Cerita-cerita ibu tentang keindahan hutan Kalimantan yang belum saya lihat (saat itu) melekat kuat dibanding keindahan hutan-hutan yang dihuni peri dan putri yang sering saya lihat di buku-buku dongeng. 

Jauh sebelum mendapat sebutan kota minyak, Balikpapan pun adalah hutan yang kemudian dibangun menjadi kota yang indah bersama-sama masyarakat multietnis. Sampai sekarang masih tersimpan kekayaan hutan di kota ini, meski jauh berkurang. 

Setidaknya, ketika dewasa saya beruntung pernah mencicipi buah-buahan hutan meski tidak sebanyak referensi yang dimiliki ibu.

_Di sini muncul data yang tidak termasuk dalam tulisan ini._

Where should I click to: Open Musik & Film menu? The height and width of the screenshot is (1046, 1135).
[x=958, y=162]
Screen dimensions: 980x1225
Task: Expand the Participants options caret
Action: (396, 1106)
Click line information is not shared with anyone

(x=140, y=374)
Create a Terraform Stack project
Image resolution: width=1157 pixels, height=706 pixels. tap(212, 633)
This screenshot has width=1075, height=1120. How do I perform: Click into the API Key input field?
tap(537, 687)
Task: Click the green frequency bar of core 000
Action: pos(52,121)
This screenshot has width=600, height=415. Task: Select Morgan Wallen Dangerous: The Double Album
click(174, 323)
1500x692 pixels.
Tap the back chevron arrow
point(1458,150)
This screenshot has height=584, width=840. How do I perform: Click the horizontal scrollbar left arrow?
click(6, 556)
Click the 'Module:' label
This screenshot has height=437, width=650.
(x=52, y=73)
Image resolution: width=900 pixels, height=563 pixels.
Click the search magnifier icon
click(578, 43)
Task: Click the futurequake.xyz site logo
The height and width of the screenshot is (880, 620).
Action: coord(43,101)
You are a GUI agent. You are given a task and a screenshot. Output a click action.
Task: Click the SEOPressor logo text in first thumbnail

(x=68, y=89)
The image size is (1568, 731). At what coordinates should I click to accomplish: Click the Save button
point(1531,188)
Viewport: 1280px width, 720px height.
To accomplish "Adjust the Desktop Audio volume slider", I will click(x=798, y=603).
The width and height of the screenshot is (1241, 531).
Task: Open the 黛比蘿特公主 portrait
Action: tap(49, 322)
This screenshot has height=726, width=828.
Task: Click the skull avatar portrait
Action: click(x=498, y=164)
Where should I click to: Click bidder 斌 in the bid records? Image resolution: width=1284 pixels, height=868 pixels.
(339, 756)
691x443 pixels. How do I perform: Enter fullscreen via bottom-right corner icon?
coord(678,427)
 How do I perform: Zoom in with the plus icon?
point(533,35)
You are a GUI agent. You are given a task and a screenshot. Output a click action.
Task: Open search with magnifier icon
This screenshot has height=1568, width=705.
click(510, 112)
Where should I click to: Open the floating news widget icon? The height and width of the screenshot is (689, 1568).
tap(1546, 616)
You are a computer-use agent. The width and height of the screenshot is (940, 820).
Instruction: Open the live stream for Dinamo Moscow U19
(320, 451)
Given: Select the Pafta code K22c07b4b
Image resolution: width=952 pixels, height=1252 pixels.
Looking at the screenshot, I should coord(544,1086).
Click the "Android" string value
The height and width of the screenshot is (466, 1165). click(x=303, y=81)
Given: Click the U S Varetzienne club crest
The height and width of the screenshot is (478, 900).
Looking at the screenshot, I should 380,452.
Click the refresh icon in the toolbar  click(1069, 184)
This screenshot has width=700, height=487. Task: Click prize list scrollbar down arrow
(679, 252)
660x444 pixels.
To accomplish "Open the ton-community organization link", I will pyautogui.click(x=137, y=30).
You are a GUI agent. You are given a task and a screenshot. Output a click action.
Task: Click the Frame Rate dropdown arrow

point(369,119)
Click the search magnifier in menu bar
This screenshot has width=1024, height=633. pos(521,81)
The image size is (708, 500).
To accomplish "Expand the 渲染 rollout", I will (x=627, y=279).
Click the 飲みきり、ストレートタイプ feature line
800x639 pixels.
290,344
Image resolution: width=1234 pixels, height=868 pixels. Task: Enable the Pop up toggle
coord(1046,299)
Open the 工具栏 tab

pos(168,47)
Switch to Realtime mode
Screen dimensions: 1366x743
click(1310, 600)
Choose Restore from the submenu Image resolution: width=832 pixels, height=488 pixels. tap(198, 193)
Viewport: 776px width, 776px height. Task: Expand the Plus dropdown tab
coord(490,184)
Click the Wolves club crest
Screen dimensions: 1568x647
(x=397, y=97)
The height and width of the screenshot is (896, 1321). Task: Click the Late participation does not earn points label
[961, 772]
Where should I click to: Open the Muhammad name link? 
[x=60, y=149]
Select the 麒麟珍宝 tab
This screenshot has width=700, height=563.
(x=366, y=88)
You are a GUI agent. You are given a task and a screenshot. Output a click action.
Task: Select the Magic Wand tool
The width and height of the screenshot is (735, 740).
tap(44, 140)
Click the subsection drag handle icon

Akhirnya saya tahu rasa cempedak, elai/lai (sebangsa durian berwarna kuning tanpa aroma), buah kapul, ramania, langsat, kecapi dan diajari memetik kulat untuk dimasak.

Jika Anda pernah mampir di halaman ‘about’ blog ini, maka Anda akan menemukan tulisan: Seorang Ibu Rumah Tangga yang tinggal berdekatan dengan hutan...”   Iya, setelah beberapa tahun berumah tangga saya pun tinggal berdekatan dengan hutan. Biasanya setiap pagi pada akhir pekan, kami berjalan-jalan ke hutan, mengisi paru-paru dengan oksigen sekaligus mencari kuliner di hutan. Kedengaran lucunya ya? Karena kalau beruntung, saya bisa menemukan umbi-umbian, buah-buahan liar, tanaman liar yang bisa dimakan seperti tanaman paku/pakok/pakis, daun singkong gajah, atau rezeki tiba-tiba dari berkenalan dengan orang yang behuma (berladang di hutan). Kalau beruntung, saya juga akan menemukan hewan-hewan seperti monyet, tupai, burung-burung yang hidup di dalam hutan. Ada pula napenthes yang bergerombol secara alami. Begitulah, hutan sumber pangan bagi manusia dan juga bagi mereka. 

kantung semar
Tapi, itu dulu. Kini hutan di seberang mata sudah beralih fungsi menjadi perumahan, menyisakan potongan-potongan hutan dan ular yang berkunjung ke rumah warga mencari makan.

Bicara tentang makanan dari hutan, tidak lengkap rasanya tanpa menunjukkannya.Tapi maaf, saya baru bisa menyuguhkan kisah, belum bisa menyajikan hidangan asli kepada tamu blog ini.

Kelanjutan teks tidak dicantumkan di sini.